Traffic lights lead to congestion, but

there are some simple solutions

SIR, - It is difficult to understand how the traffic lights on Skipton Road at the bottom of Victoria Avenue in Ilkley can be described as 'reducing congestion'.

The problem in that area was the obstruction that traffic travelling from the Addingham direction caused when turning right up Victoria Avenue. One vehicle would hold up many vehicles.

The simplest way of solving that problem would have been to buy a small portion of the field at the side of the road, in order to widen the road and allow the traffic to swing around any vehicles in the middle of the road waiting to turn right.

This problem has been seriously exacerbated with the traffic lights, and now one car coming out of Victoria Avenue can hold up 40 or 50 cars at peak times and often ten or more cars during the day.

The quality of life for those driving at peak times, or holidaymakers passing through Ilkley, is damaged either daily or infrequently by being so delayed.

# # # # # # #

- Set task -
Name every road, street and town mentioned in the letter on traffic lights, in the order they first appear.

- Data extract -
# # # # # # #

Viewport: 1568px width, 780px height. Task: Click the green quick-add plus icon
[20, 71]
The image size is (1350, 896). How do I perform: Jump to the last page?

# # # # # # #

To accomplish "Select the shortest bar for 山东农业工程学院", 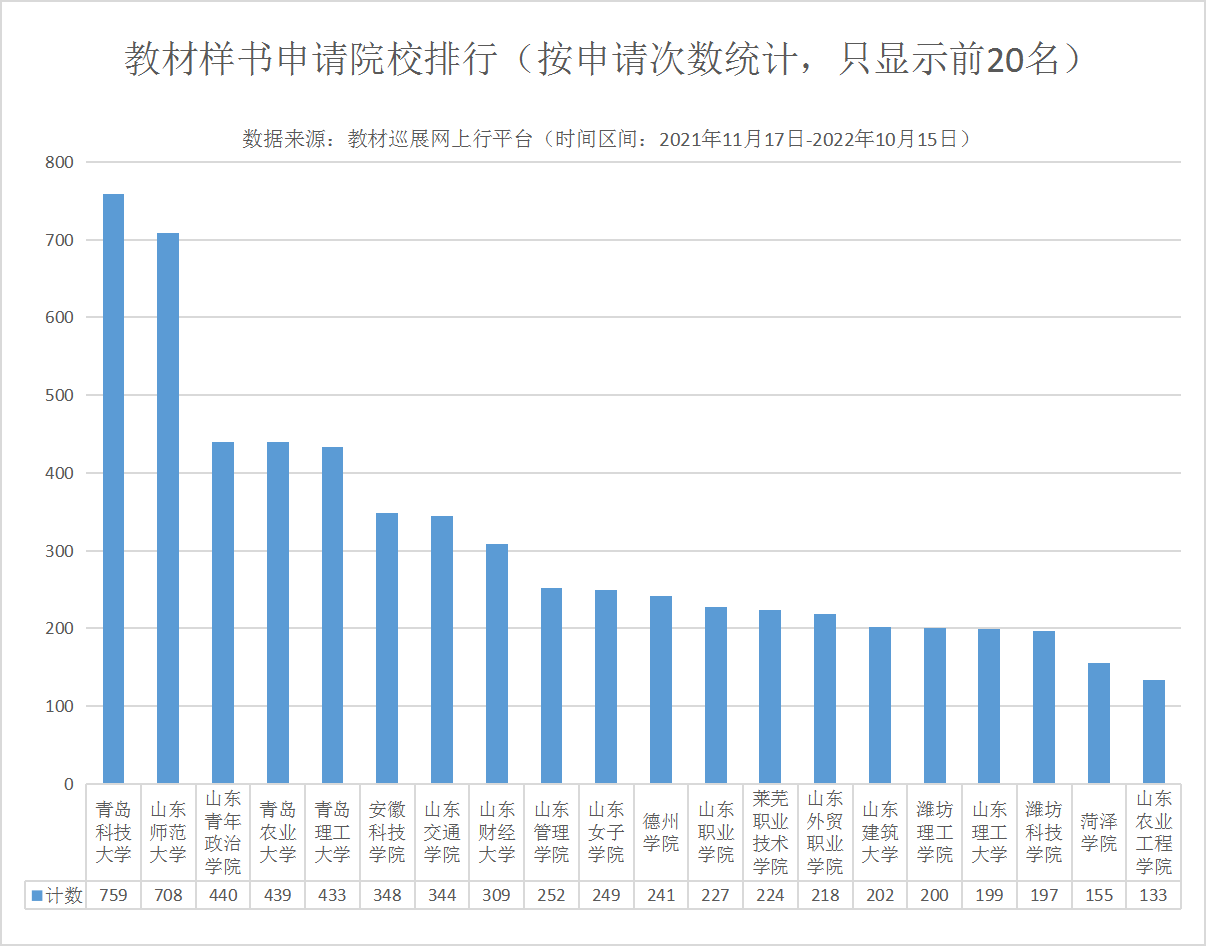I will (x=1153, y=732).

# # # # # # #

- Completed exercise -
Skipton Road, Victoria Avenue, Ilkley, Addingham